# Aim of the exercise
The response must consist of the lines below from the one with "Screen dimensions: 650x386" through the one with "Click the chain", exactly as they appear and with both ends kept.

# Listed records
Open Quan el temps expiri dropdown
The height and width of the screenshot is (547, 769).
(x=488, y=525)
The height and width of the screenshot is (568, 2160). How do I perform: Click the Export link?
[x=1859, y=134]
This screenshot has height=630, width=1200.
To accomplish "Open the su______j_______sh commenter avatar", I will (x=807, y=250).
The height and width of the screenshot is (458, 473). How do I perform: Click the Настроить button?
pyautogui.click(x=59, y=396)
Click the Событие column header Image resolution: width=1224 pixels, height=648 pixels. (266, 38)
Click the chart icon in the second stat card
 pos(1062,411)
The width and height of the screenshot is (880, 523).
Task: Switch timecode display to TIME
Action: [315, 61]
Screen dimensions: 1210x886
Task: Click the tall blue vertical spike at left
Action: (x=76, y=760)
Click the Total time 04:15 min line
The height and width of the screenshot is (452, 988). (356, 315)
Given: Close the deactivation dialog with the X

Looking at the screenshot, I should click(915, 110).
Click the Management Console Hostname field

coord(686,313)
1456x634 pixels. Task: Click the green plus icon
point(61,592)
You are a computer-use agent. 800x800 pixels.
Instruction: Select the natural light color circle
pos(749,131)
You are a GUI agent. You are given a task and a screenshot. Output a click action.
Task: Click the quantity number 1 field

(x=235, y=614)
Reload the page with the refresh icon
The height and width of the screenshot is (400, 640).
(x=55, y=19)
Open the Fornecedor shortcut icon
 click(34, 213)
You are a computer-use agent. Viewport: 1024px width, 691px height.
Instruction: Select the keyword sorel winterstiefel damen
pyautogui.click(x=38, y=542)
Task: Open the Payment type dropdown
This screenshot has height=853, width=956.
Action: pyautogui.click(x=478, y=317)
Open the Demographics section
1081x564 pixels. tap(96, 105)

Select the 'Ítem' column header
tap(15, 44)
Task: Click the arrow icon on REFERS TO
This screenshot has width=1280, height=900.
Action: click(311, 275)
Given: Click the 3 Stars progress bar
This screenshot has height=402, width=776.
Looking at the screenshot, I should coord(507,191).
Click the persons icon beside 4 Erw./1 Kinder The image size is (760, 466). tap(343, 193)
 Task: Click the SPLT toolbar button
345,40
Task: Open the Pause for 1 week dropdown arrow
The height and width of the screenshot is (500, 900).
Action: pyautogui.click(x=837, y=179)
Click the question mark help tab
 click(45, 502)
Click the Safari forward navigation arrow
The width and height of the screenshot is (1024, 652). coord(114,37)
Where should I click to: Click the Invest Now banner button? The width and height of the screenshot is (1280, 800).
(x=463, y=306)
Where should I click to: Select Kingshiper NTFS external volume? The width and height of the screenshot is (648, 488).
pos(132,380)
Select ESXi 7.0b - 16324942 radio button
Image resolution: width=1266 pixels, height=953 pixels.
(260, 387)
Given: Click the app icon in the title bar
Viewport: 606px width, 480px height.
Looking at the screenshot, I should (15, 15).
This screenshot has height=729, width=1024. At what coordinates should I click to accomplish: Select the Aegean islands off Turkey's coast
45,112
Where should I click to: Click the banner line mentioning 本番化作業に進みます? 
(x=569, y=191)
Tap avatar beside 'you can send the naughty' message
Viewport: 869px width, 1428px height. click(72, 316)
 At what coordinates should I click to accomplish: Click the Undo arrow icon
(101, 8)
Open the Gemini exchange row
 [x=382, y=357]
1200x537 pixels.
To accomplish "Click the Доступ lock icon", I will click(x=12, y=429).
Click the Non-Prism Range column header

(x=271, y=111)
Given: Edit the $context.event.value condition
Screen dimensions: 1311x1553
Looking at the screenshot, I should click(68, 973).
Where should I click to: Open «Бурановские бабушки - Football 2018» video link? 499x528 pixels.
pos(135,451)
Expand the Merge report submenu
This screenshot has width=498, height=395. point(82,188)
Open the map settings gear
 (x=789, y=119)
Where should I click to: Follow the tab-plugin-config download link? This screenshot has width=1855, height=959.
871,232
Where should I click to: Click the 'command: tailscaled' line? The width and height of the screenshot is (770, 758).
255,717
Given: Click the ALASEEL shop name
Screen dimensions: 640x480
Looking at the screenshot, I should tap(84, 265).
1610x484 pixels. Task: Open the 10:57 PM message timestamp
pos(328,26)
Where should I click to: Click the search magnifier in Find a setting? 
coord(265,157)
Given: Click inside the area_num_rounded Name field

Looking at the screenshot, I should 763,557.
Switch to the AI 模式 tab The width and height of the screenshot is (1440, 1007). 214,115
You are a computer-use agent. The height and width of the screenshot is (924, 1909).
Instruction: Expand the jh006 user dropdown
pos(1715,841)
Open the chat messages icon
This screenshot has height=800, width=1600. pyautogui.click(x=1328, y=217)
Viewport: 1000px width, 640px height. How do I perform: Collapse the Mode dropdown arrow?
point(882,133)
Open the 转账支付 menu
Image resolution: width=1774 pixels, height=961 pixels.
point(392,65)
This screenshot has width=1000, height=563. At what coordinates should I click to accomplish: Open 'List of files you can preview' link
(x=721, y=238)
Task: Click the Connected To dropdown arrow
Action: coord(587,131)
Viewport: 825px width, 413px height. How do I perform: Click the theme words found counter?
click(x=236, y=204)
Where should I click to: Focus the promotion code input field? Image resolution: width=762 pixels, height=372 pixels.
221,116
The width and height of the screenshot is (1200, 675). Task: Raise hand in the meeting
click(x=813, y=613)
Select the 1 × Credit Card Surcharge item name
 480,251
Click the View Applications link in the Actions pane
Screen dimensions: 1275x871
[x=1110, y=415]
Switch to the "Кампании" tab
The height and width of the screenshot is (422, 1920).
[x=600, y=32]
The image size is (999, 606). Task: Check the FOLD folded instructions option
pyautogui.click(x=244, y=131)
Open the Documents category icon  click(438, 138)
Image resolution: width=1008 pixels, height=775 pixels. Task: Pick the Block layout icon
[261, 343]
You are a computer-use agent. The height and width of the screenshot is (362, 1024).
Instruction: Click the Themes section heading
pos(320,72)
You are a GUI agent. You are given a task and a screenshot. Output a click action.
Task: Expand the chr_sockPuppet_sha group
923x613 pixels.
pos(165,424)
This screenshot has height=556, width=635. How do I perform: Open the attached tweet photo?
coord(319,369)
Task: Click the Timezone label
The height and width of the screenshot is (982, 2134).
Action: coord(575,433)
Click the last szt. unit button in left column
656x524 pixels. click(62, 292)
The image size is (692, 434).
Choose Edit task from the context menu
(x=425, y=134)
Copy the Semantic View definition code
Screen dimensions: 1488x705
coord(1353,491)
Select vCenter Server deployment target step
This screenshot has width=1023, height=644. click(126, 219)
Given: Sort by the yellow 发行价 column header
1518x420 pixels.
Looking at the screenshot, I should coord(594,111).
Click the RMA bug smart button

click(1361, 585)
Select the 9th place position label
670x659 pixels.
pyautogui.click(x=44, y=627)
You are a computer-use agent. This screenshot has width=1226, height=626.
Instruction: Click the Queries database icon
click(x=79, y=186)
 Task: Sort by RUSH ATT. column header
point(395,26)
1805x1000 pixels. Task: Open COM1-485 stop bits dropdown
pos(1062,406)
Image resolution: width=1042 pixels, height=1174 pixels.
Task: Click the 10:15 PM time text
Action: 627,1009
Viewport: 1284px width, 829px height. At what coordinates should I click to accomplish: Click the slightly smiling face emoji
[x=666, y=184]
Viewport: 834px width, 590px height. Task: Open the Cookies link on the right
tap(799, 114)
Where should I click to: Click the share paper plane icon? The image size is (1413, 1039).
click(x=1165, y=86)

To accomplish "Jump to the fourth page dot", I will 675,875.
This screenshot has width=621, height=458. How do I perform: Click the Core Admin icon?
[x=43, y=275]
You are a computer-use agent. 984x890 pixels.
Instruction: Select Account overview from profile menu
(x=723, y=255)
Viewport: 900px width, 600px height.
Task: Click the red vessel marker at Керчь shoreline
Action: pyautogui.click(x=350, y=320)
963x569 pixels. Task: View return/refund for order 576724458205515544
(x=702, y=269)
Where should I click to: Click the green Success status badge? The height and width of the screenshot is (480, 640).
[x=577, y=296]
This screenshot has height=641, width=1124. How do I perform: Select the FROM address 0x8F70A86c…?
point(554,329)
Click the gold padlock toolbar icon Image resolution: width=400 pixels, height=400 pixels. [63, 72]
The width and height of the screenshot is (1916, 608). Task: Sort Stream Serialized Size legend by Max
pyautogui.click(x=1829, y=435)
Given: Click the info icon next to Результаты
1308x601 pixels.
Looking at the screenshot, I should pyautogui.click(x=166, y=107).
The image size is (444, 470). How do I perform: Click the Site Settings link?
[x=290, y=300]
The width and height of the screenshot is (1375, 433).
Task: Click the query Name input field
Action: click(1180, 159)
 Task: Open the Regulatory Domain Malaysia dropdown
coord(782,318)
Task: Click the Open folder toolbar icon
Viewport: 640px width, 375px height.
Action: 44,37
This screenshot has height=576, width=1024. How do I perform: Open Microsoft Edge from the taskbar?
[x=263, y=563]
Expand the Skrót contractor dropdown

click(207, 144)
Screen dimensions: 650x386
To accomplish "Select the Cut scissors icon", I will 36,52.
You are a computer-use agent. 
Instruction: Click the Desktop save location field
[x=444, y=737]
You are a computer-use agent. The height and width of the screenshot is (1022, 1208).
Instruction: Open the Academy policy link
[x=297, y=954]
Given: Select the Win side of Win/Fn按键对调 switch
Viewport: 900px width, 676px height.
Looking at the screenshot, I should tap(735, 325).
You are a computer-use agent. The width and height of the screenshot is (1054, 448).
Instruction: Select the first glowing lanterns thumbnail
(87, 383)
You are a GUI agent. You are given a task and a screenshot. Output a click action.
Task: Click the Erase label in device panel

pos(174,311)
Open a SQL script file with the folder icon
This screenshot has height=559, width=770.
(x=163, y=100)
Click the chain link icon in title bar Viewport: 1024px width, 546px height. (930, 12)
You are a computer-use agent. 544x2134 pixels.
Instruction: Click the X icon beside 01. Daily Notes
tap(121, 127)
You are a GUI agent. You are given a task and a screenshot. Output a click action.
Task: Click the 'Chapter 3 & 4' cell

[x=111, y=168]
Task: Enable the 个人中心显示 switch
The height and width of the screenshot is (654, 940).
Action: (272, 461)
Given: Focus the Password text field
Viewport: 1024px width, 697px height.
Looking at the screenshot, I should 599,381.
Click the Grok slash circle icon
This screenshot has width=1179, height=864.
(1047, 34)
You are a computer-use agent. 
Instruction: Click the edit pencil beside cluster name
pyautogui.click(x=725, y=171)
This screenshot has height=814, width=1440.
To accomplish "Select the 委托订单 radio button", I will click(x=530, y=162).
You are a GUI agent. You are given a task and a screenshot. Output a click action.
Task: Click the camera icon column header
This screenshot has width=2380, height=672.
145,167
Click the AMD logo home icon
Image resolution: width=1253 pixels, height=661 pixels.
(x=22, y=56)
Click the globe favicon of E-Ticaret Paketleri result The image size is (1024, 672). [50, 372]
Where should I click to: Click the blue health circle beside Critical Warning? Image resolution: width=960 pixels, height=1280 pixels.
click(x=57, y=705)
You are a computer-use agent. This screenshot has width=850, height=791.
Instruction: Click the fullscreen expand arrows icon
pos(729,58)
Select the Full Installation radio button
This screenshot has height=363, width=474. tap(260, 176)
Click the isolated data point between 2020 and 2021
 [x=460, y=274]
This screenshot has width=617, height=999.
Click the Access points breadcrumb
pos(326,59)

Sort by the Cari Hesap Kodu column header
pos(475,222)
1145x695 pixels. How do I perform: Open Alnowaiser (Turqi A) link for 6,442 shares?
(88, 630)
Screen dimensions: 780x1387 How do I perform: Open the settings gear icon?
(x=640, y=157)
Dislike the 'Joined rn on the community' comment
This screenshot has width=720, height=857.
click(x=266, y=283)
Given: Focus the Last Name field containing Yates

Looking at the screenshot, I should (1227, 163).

# Solution to this problem
Screen dimensions: 650x386
To accomplish "Select the Cut scissors icon", I will 36,52.
You are a computer-use agent. 
Instruction: Click the Desktop save location field
[x=444, y=737]
You are a computer-use agent. The height and width of the screenshot is (1022, 1208).
Instruction: Open the Academy policy link
[x=297, y=954]
Given: Select the Win side of Win/Fn按键对调 switch
Viewport: 900px width, 676px height.
Looking at the screenshot, I should tap(735, 325).
You are a computer-use agent. The width and height of the screenshot is (1054, 448).
Instruction: Select the first glowing lanterns thumbnail
(87, 383)
You are a GUI agent. You are given a task and a screenshot. Output a click action.
Task: Click the Erase label in device panel

pos(174,311)
Open a SQL script file with the folder icon
This screenshot has height=559, width=770.
(x=163, y=100)
Click the chain link icon in title bar Viewport: 1024px width, 546px height. (930, 12)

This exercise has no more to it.